ビタミンAの摂取量の上限は3,000μgRE/日とされていますが、普通の食事で過剰摂取になることはありません。
そのため、レバーなどのビタミンAを多く含む食品やサプリメントの大量摂取は避けましょう。
カフェイン
カフェインを過剰摂取すると、中枢神経系の刺激によるめまい、心拍数の増加、興奮、イライラ、吐き気、下痢、不眠などの健康被害をもたらすことがあります。
WHOでは、妊娠中のカフェイン摂取について、300mg/日(コーヒーをマグカップで3-4杯)としています。
しかし、カフェインをとりすぎると、赤ちゃんが低体重で生まれたり、将来の健康リスクが高くなることが指摘されました。

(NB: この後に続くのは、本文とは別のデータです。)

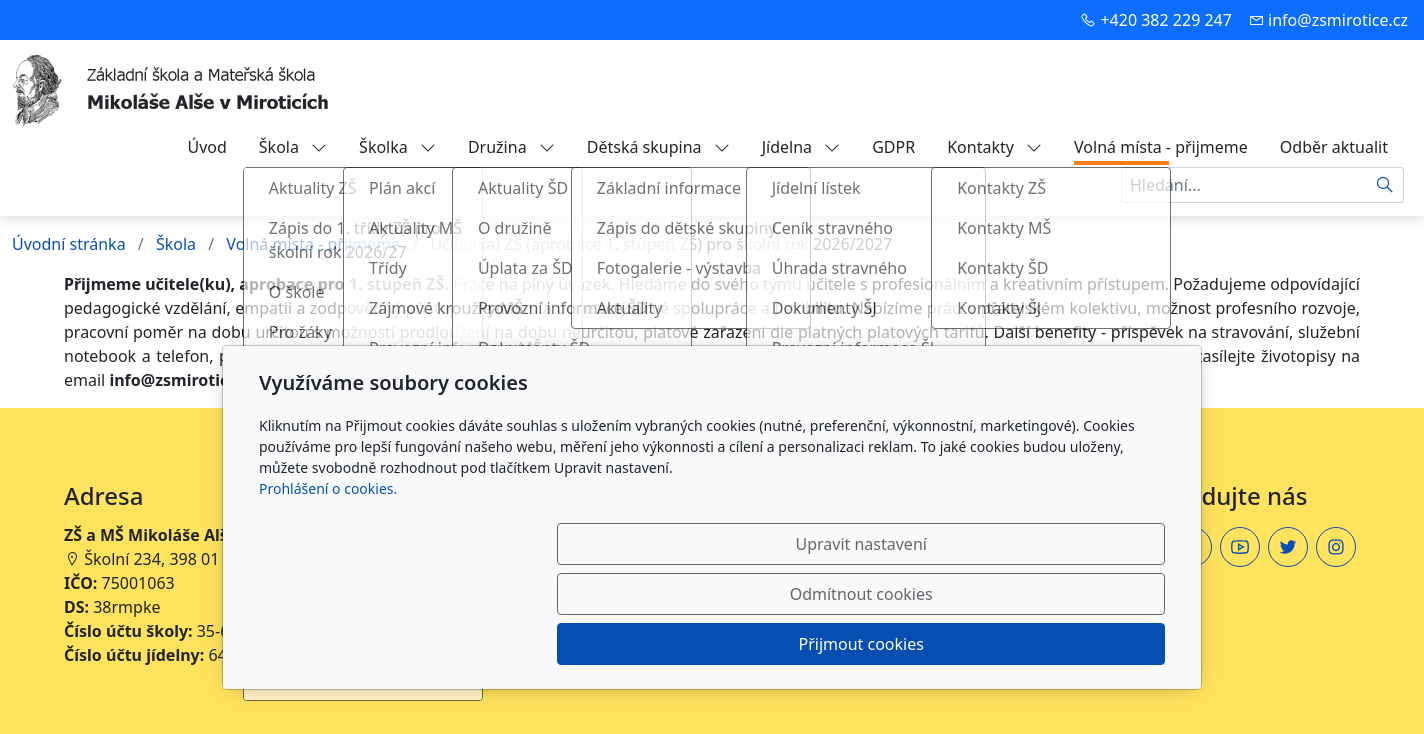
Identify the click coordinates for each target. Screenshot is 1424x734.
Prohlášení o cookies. (328, 588)
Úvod (206, 147)
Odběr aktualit (1334, 147)
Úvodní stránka (69, 244)
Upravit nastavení (668, 644)
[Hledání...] (1244, 185)
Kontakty (994, 147)
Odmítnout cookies (869, 644)
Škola (293, 147)
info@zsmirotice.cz (1338, 20)
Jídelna (801, 147)
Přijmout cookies (1068, 644)
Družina (511, 147)
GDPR (893, 147)
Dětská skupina (658, 147)
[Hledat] (1385, 185)
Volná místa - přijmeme (1161, 147)
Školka (397, 147)
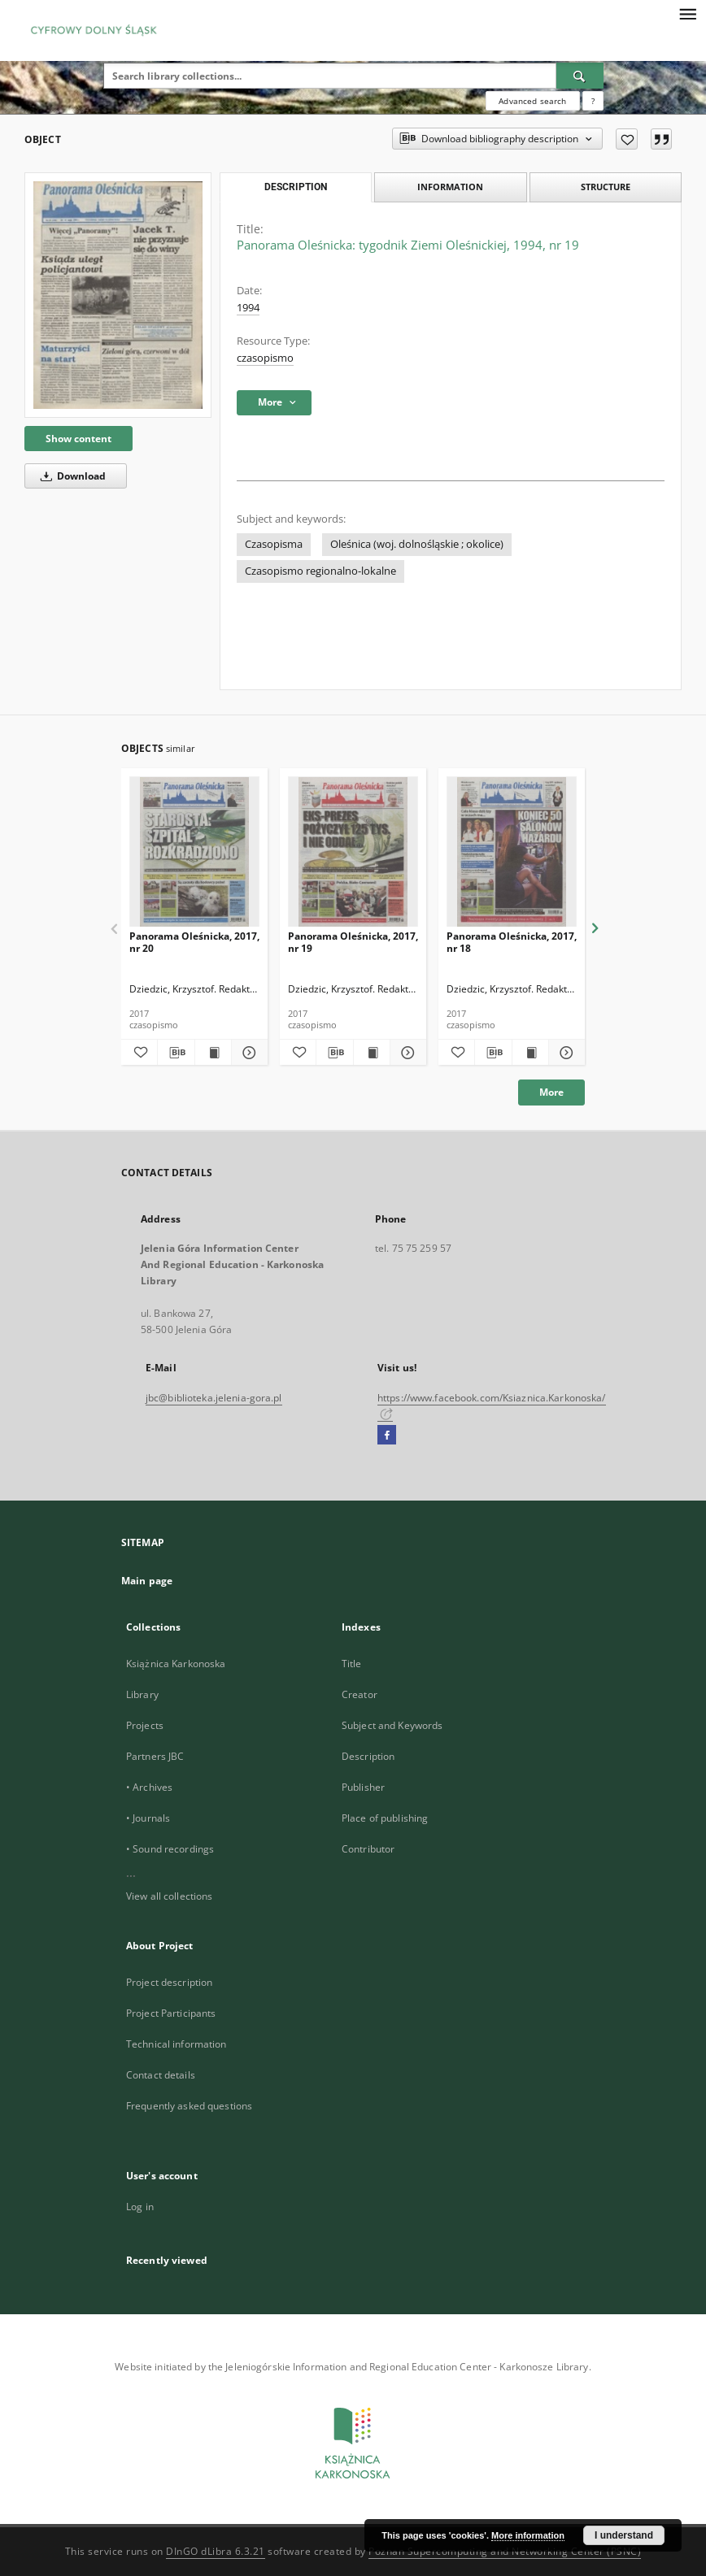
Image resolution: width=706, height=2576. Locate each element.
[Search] (580, 76)
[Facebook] (386, 1435)
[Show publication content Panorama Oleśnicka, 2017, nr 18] (530, 1052)
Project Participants (171, 2013)
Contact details (160, 2075)
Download (70, 476)
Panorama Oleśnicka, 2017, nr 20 (194, 941)
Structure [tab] (605, 186)
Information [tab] (450, 186)
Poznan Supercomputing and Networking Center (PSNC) (504, 2551)
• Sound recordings (170, 1849)
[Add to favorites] (627, 139)
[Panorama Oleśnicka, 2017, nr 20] (194, 852)
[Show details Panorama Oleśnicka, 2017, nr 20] (247, 1052)
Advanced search (532, 100)
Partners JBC (155, 1756)
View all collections (169, 1896)
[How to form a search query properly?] (593, 101)
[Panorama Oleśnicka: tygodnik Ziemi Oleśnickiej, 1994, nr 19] (118, 294)
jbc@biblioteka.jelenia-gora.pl (214, 1398)
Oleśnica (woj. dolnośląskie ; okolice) (416, 544)
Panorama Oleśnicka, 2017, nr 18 (512, 941)
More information (527, 2535)
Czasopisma (274, 544)
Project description (169, 1982)
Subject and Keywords (392, 1725)
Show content (78, 438)
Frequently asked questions (189, 2106)
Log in (140, 2206)
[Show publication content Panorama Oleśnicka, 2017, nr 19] (372, 1052)
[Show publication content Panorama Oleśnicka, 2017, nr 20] (213, 1052)
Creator (359, 1694)
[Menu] (687, 13)
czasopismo (265, 358)
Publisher (363, 1787)
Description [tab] (295, 187)
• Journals (148, 1818)
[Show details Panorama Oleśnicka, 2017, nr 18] (564, 1052)
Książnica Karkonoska (175, 1663)
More (551, 1092)
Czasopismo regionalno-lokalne (320, 571)
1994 (248, 308)
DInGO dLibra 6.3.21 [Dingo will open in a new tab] (215, 2551)
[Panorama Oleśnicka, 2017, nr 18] (511, 852)
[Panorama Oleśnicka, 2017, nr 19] (353, 852)
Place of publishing (385, 1818)
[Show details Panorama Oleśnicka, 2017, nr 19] (406, 1052)
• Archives (149, 1787)
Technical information (176, 2044)
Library (142, 1694)
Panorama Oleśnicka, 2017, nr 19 (353, 941)
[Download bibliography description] (176, 1052)
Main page (146, 1581)
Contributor (368, 1849)
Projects (144, 1725)
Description (368, 1756)
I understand (624, 2535)
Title (352, 1663)
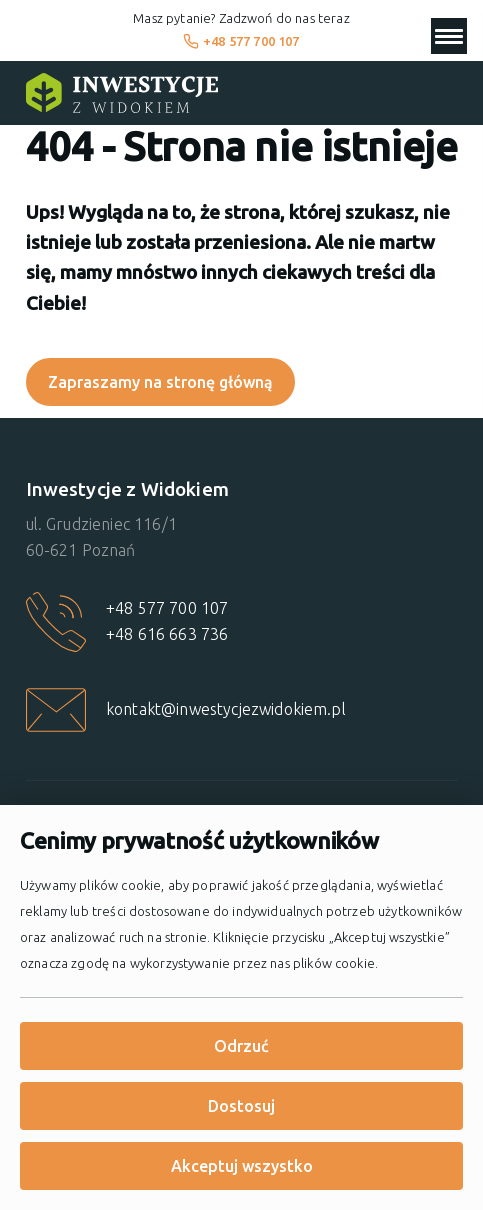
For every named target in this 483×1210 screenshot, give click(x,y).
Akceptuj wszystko (242, 1166)
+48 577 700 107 (241, 41)
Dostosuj (241, 1106)
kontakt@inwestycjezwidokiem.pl (226, 709)
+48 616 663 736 (167, 634)
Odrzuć (241, 1046)
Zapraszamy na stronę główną (160, 382)
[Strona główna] (122, 93)
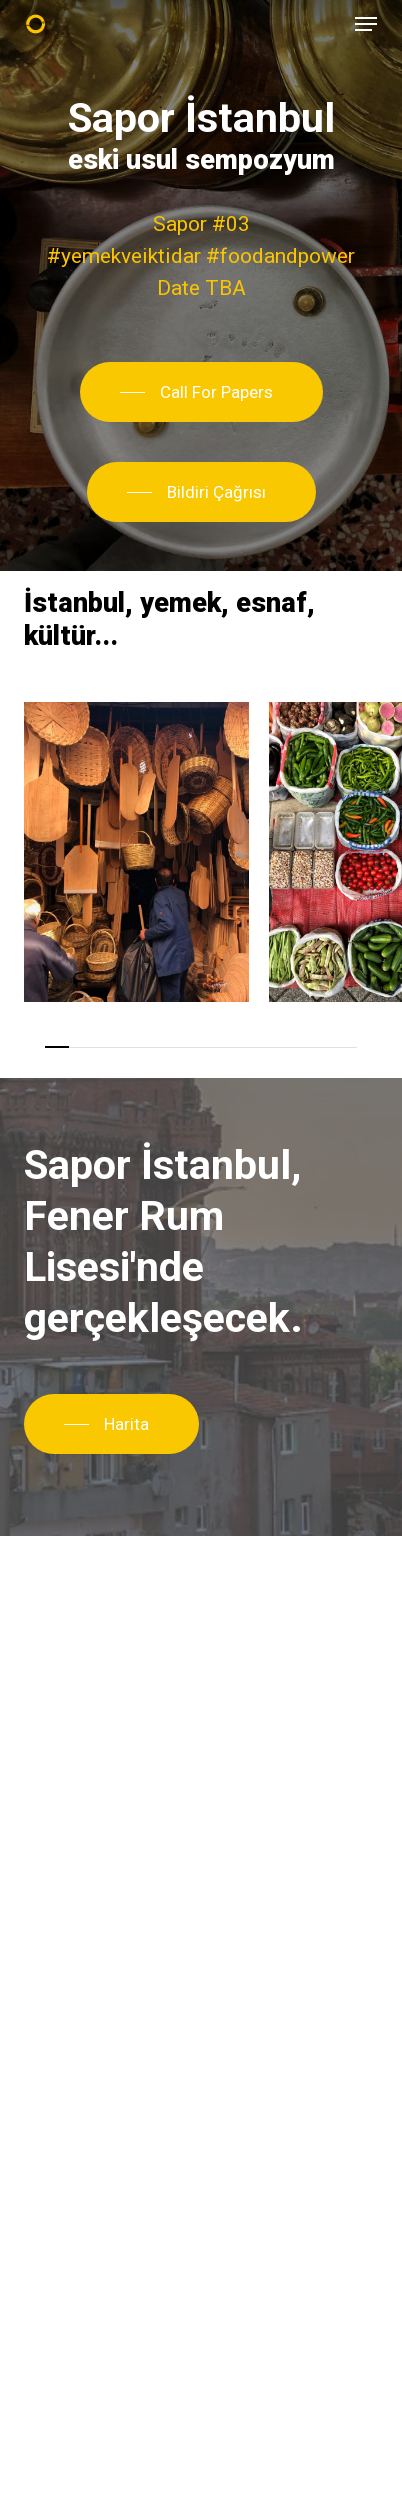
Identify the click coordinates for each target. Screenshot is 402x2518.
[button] (366, 24)
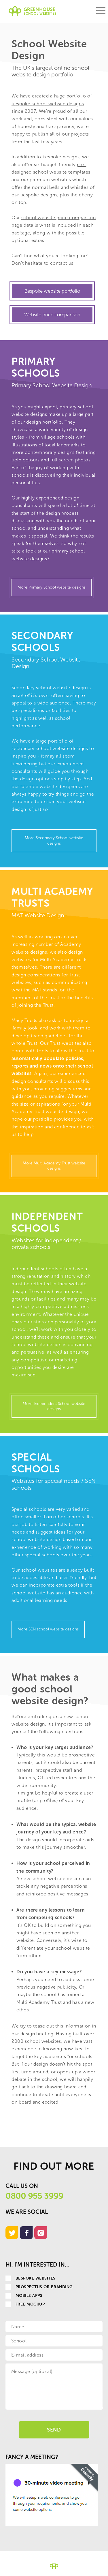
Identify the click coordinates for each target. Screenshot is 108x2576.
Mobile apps (23, 2295)
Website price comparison (52, 314)
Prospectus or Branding (39, 2286)
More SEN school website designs (48, 1629)
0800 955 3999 (34, 2196)
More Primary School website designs (52, 587)
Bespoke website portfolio (52, 291)
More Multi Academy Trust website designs (54, 1166)
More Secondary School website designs (54, 840)
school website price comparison (58, 217)
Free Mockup (25, 2304)
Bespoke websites (30, 2278)
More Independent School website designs (54, 1406)
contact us (61, 263)
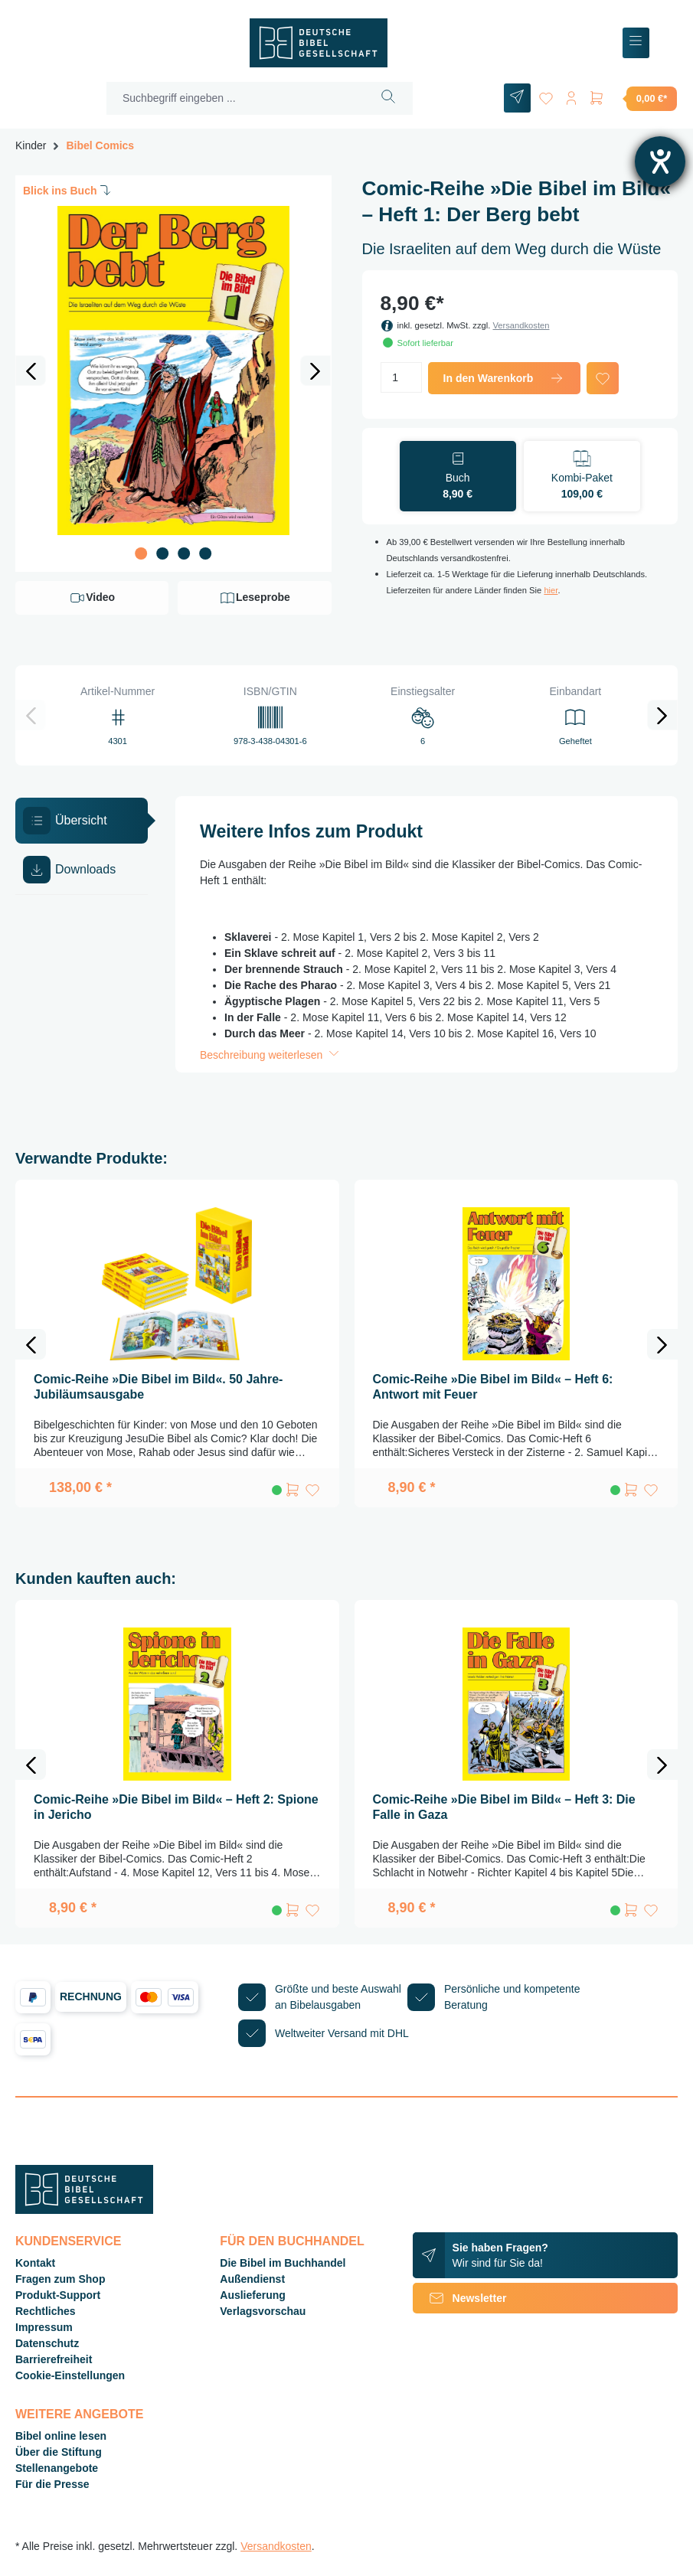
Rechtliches (45, 2311)
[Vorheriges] (30, 370)
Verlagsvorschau (263, 2311)
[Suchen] (385, 98)
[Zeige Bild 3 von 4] (184, 553)
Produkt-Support (57, 2295)
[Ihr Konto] (569, 95)
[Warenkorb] (632, 98)
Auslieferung (253, 2295)
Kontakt (35, 2263)
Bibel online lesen (60, 2436)
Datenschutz (47, 2343)
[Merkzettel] (541, 95)
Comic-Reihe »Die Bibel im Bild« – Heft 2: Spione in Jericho (176, 1807)
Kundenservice (68, 2241)
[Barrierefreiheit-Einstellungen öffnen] (660, 161)
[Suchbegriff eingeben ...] (232, 98)
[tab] (81, 821)
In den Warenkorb (504, 378)
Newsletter (460, 2298)
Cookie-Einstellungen (70, 2375)
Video (92, 597)
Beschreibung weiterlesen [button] (271, 1055)
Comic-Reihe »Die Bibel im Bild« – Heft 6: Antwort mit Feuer (493, 1387)
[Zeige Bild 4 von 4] (205, 553)
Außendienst (252, 2279)
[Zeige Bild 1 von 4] (141, 553)
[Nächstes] (315, 370)
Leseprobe (254, 597)
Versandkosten (520, 325)
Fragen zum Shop (60, 2279)
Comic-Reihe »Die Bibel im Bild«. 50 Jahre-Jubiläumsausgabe (158, 1387)
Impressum (44, 2327)
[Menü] (636, 43)
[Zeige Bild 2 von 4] (162, 553)
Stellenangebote (56, 2468)
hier (550, 590)
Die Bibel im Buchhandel (282, 2263)
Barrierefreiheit (53, 2359)
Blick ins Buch (68, 190)
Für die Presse (52, 2484)
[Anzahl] (401, 377)
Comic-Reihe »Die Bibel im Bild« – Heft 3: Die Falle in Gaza (504, 1807)
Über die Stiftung (58, 2452)
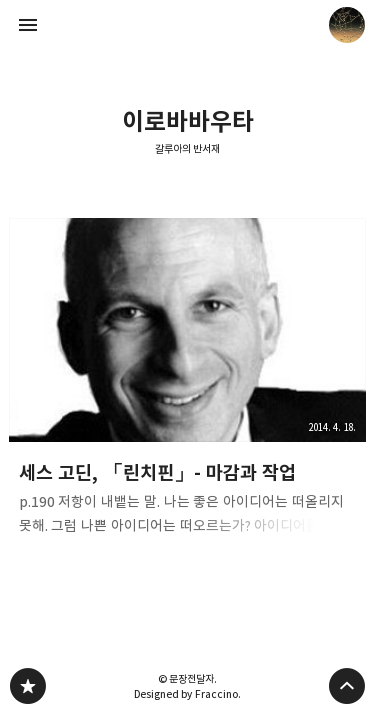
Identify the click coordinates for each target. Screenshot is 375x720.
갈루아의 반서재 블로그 (28, 686)
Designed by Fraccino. (187, 694)
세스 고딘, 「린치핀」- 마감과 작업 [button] (188, 383)
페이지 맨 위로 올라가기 (347, 686)
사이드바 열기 (28, 25)
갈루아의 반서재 (188, 149)
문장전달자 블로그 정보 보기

そのため、英国食品基準庁(FSA)では200mg/日(コーヒーをマグカップで2杯程度)にするよう求めています。
カフェインの摂取量による健康への影響は個人差が大きいため、日本でも国際的にも明確な基準はありませんが、1日マグカップ2〜3杯程度にとどめておくことをおすすめします。
ヨウ素を含むもの
ヨウ素は海藻類に多く含まれていますが、カロリーが低く、体にもいいため積極的に摂取しようと考えている方もいるでしょう。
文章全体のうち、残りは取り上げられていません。